The log retention system ensures that audit logs are automatically anonymized after the configured retention period, helping maintain GDPR compliance while preserving essential historical records.

1. Who Can Manage It

Only syst. admins can configure and adjust the data retention period through configuration keys. Regular admins or end-users have no access to this setting.


2. What It Applies To

The configuration key LOG_RETENTION_PERIOD_DAYS defines how long audit logs (LogEntry objects) are kept in their original, identifiable form before being anonymized.

✔️ Impacted data:

  • Audit logs that may contain personal information (e.g. user identifiers, metadata linked to actions in the system).

Not impacted:

  • ML logs (requests, completions, responses)

  • Pipeline events

  • Task results

  • User chat history or conversations

Those elements are not deleted or anonymized by this configuration.


3. How It Works

  1. Default Retention:

    • By default, LOG_RETENTION_PERIOD_DAYS is set to 180 days.
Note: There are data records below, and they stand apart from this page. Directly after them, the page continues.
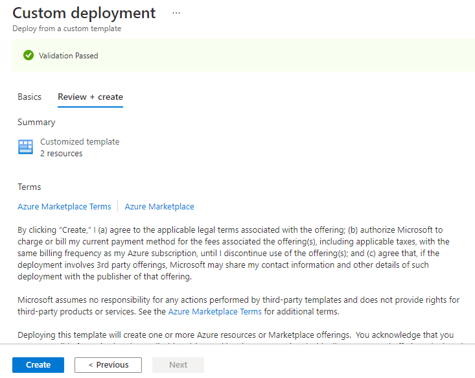Screen dimensions: 475x378
Task: Click the paragraph starting 'By clicking Create'
Action: [237, 254]
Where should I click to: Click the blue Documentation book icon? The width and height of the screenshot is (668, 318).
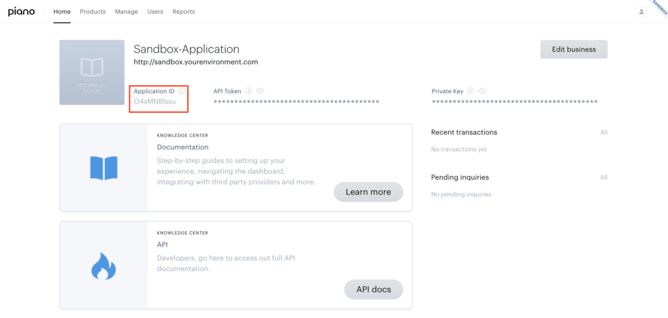[x=104, y=167]
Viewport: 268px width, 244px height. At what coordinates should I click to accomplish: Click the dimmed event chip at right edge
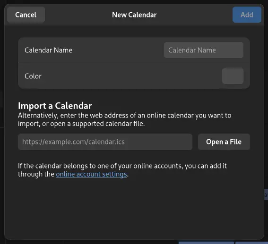point(266,194)
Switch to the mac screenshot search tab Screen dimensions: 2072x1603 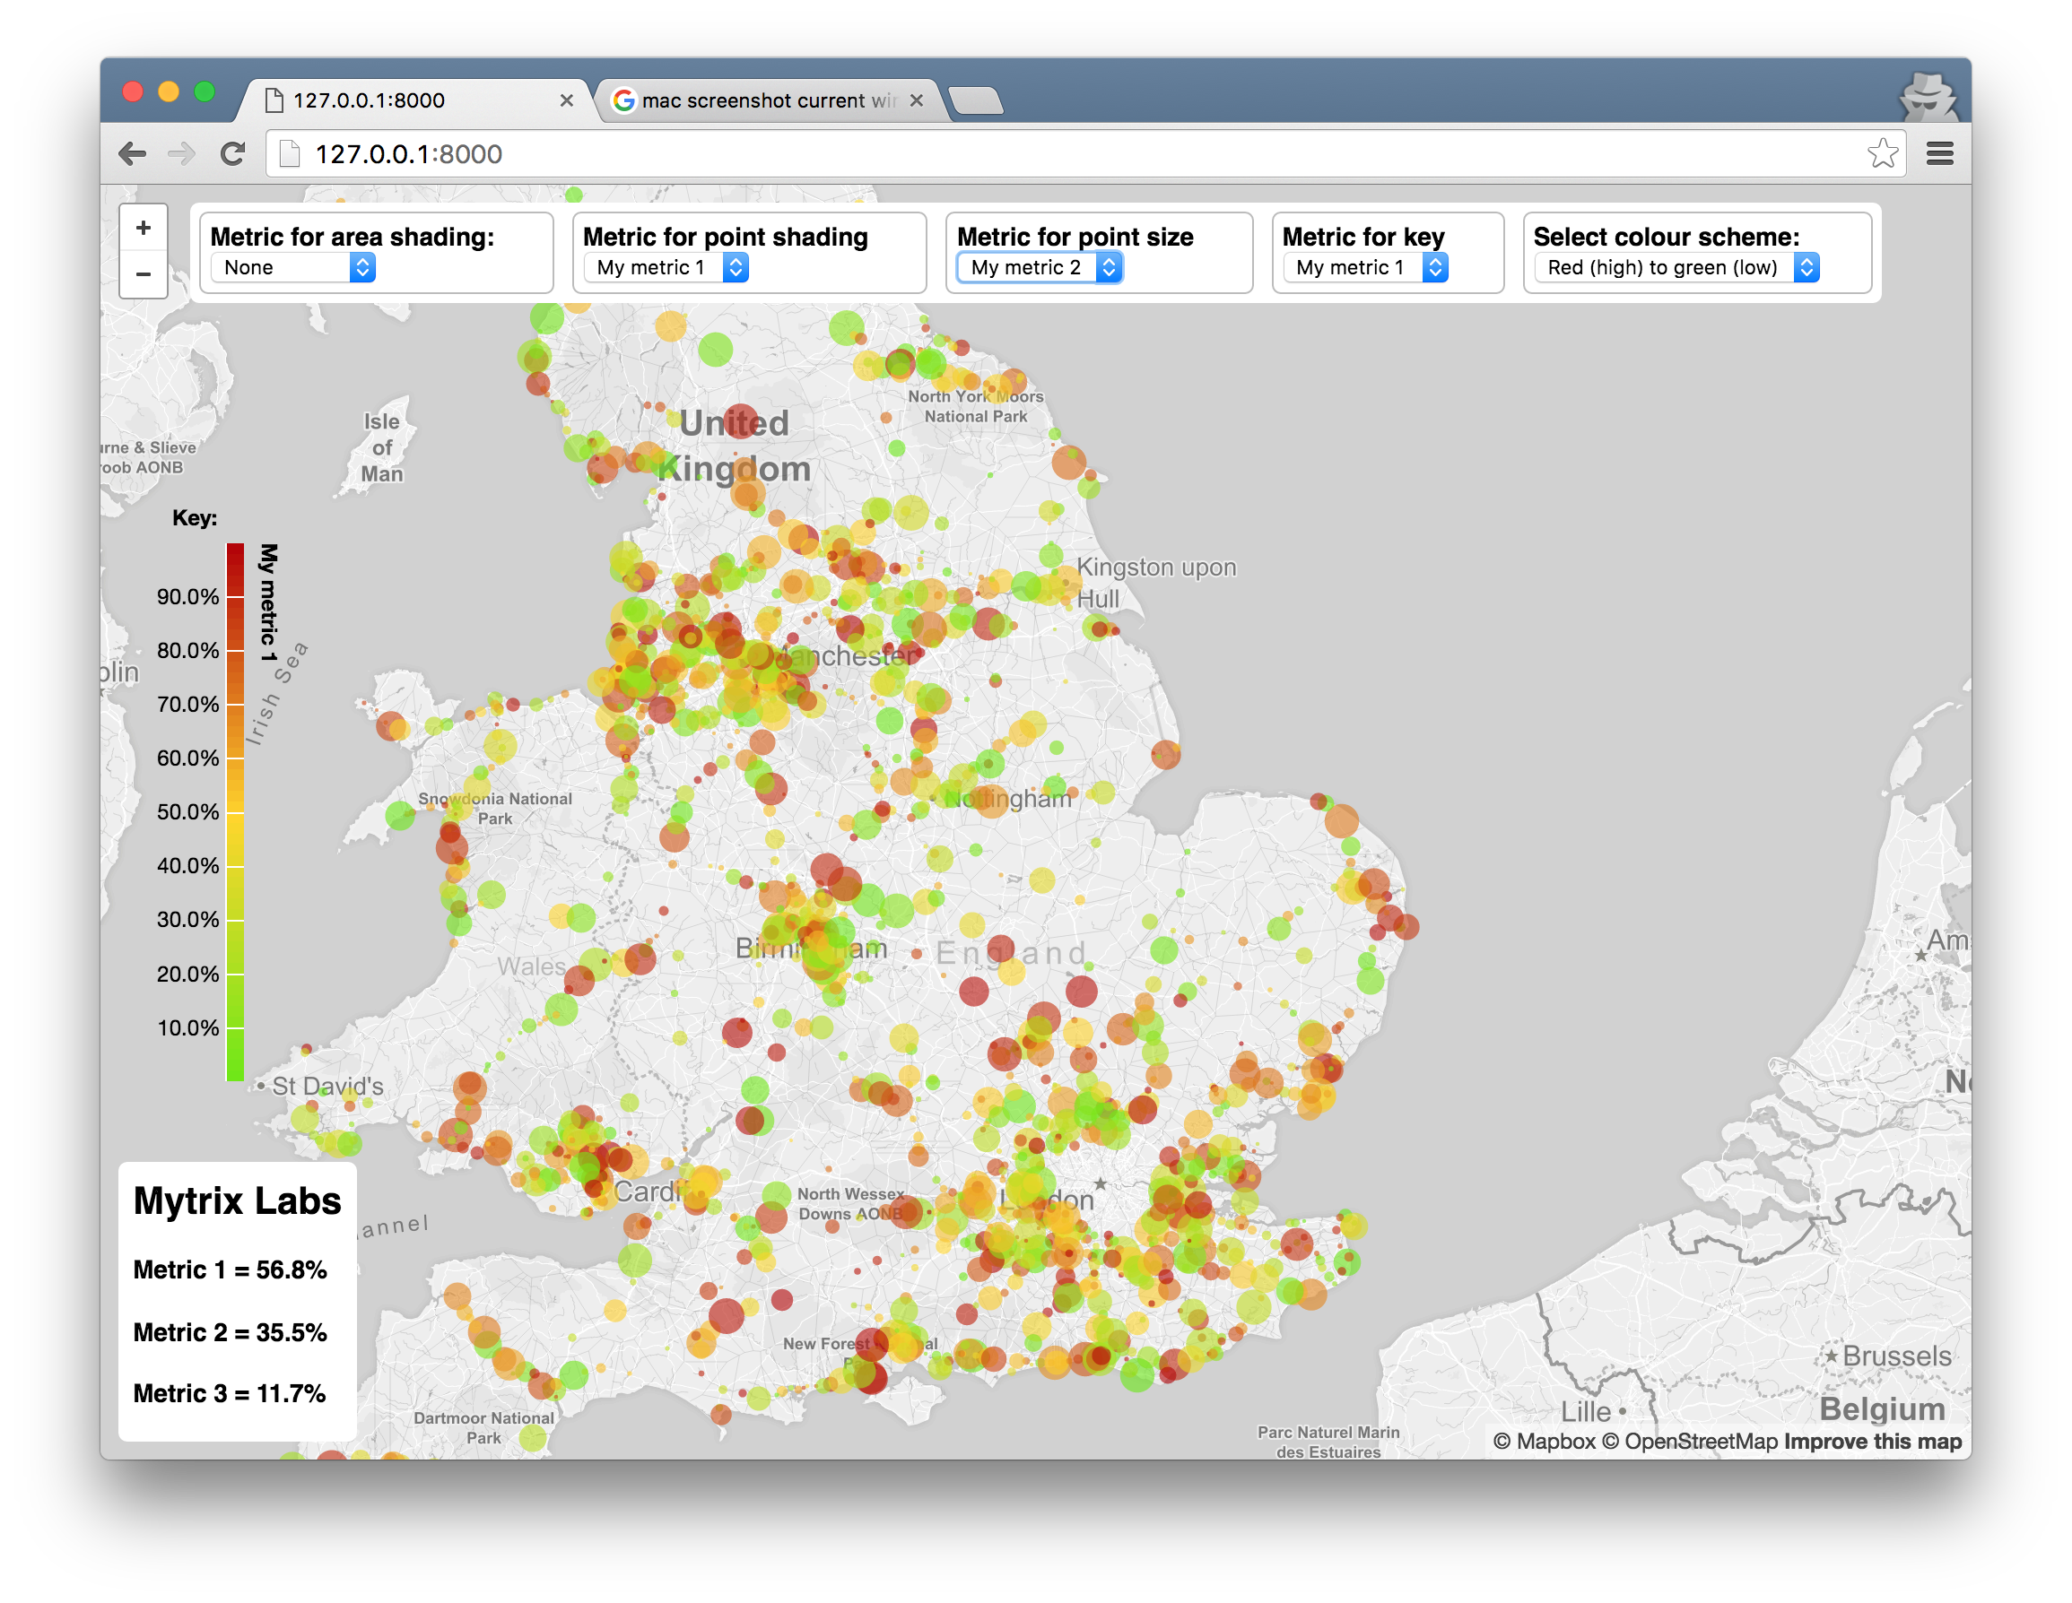click(759, 100)

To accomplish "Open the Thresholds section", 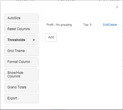I will [21, 40].
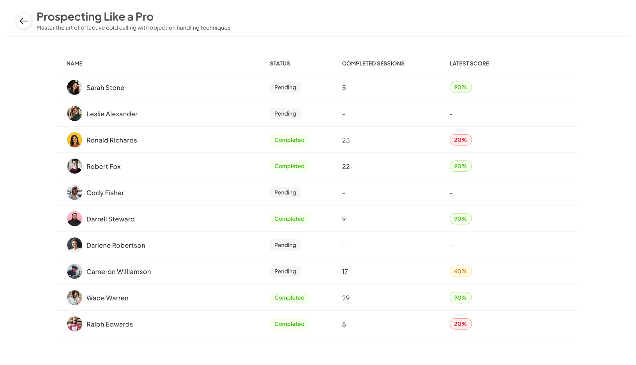Click the Latest Score column header

click(469, 63)
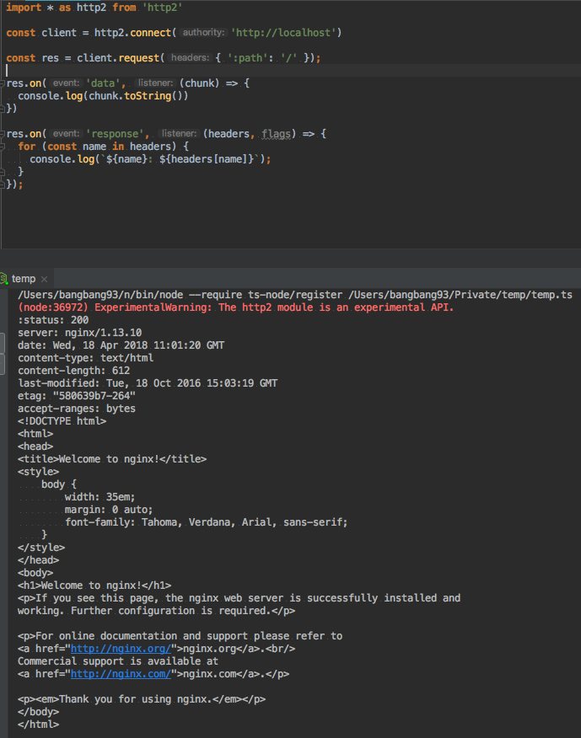This screenshot has height=738, width=581.
Task: Collapse the res.on 'data' callback block
Action: [3, 83]
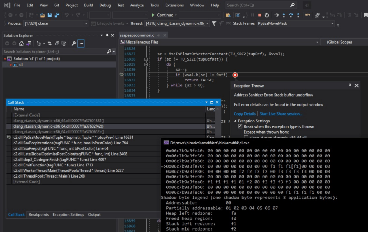Click the red exception error icon on line 16831

235,75
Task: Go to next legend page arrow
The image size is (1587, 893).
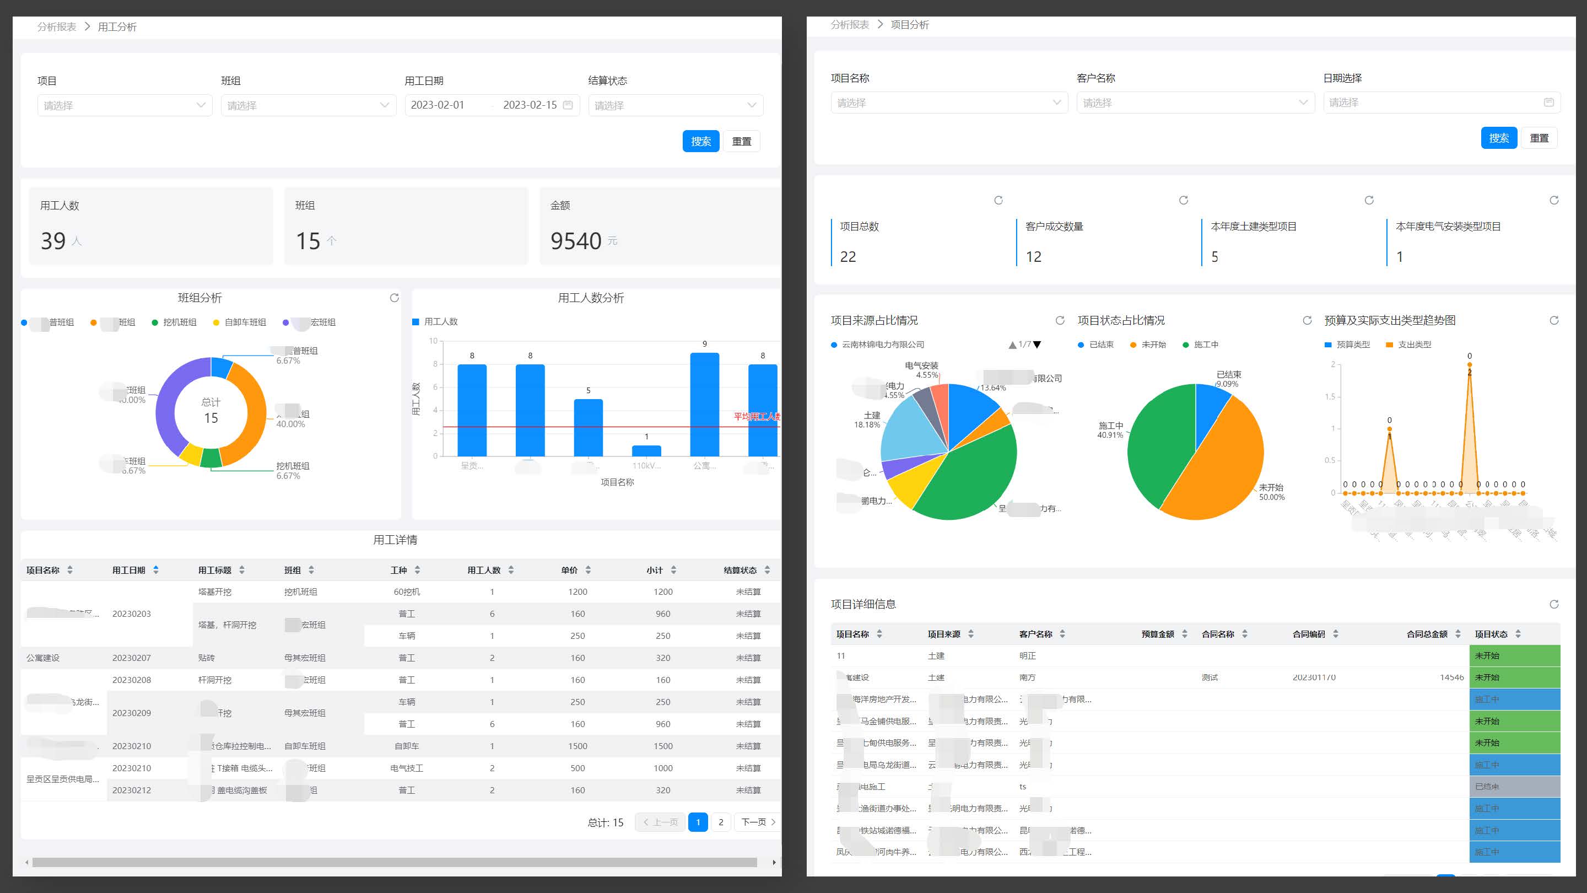Action: coord(1037,345)
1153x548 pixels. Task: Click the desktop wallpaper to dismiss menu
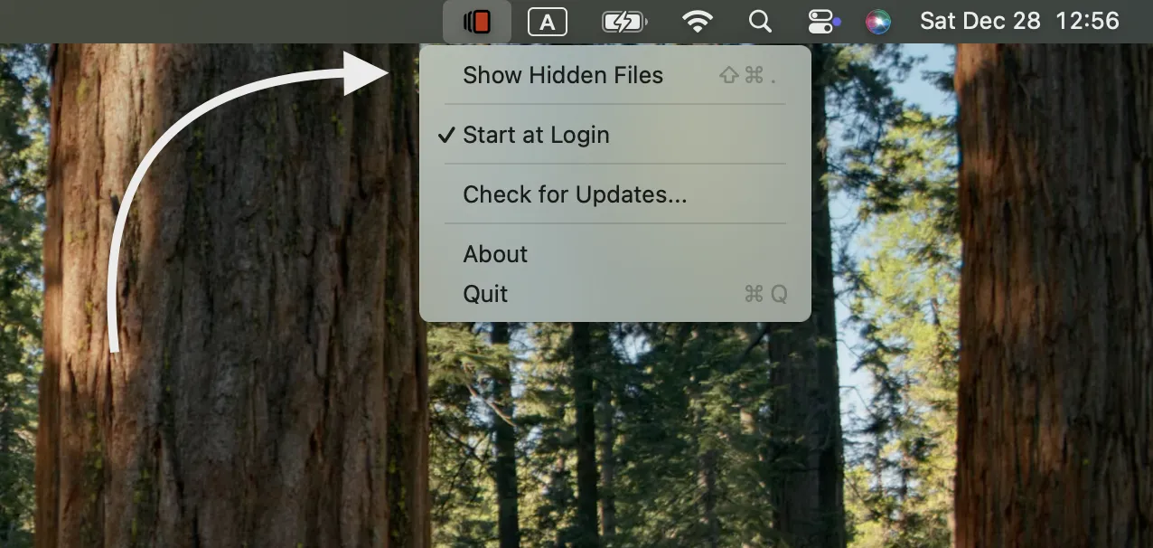coord(633,434)
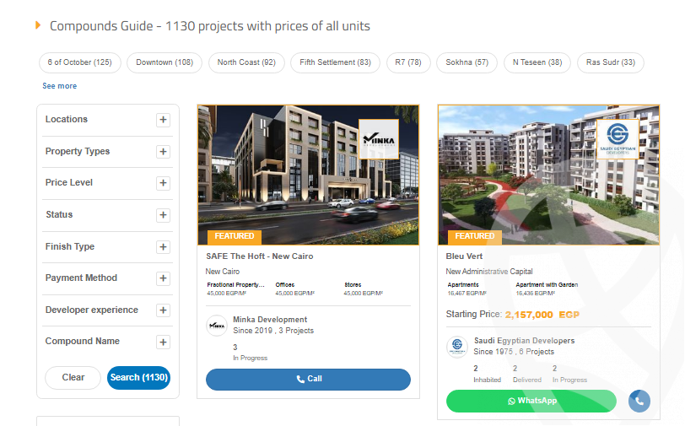Select the 6 of October location chip
The image size is (685, 426).
pyautogui.click(x=80, y=62)
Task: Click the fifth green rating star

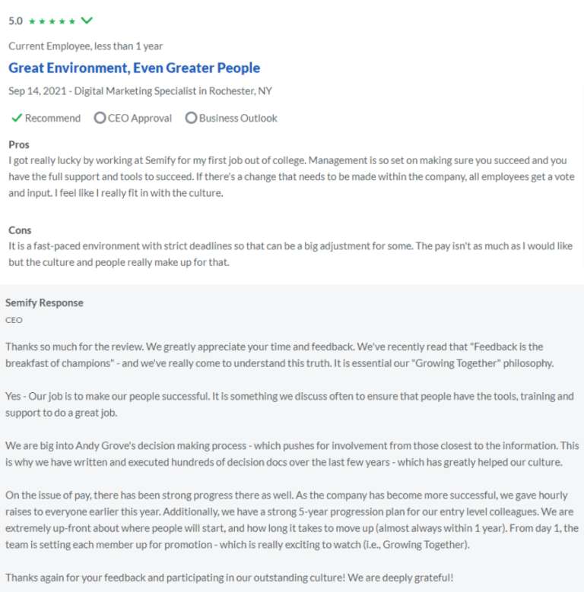Action: click(72, 21)
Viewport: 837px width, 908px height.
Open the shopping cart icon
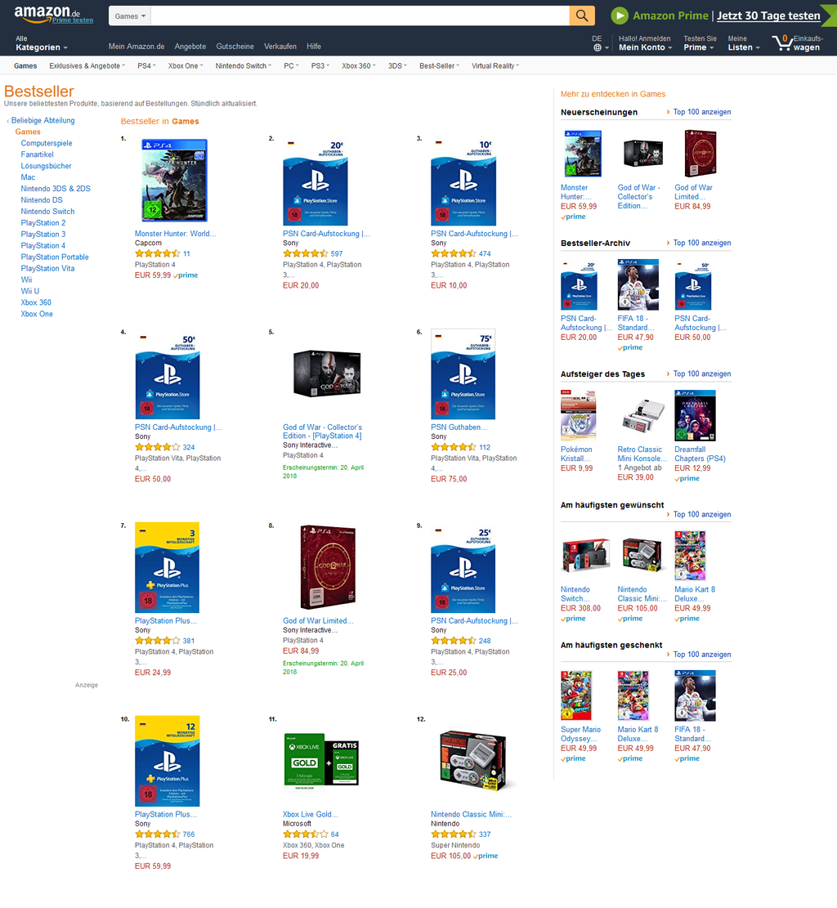pos(782,42)
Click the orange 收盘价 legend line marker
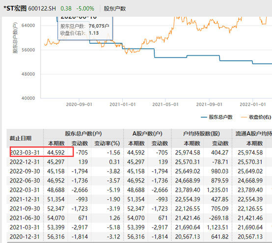The height and width of the screenshot is (243, 272). point(244,118)
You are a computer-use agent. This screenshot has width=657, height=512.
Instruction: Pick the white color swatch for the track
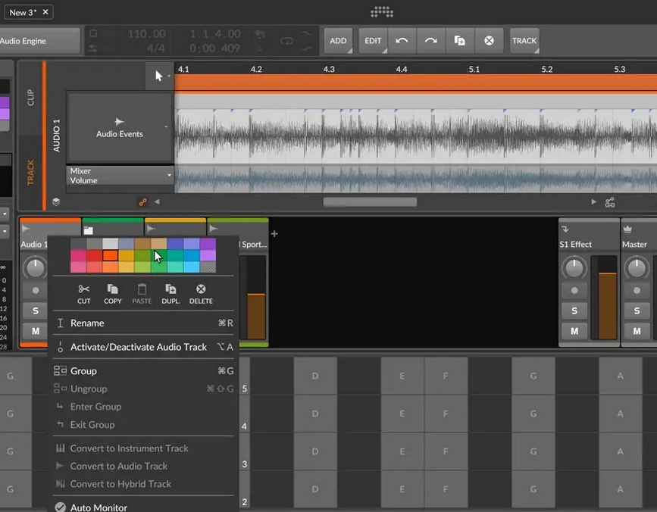click(111, 244)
    • After this period, audit log entries are anonymized.

  2. Anonymization Process:

    • A scheduled daily job (schedule_all_companies_anonymization) runs across all companies.

    • It triggers the anonymize_company_logs_task().

    • This calls the CompanyDataLogAnonymizationService, which anonymizes old LogEntry objects.

    • The event record is kept, but personal data is replaced with anonymous values.

  3. Important Note:

    • No data is deleted.

    • The database size does not decrease, since anonymization only replaces values without removing rows.

    • The benefit is compliance with data protection regulations (e.g. GDPR), not storage optimization.


4. Version Information

  • The anonymization mechanism has been present in the system for several releases.

  • In the Rapid Rabbit release, related fixes improved the overall reliability of scheduled tasks, ensuring anonymization runs consistently.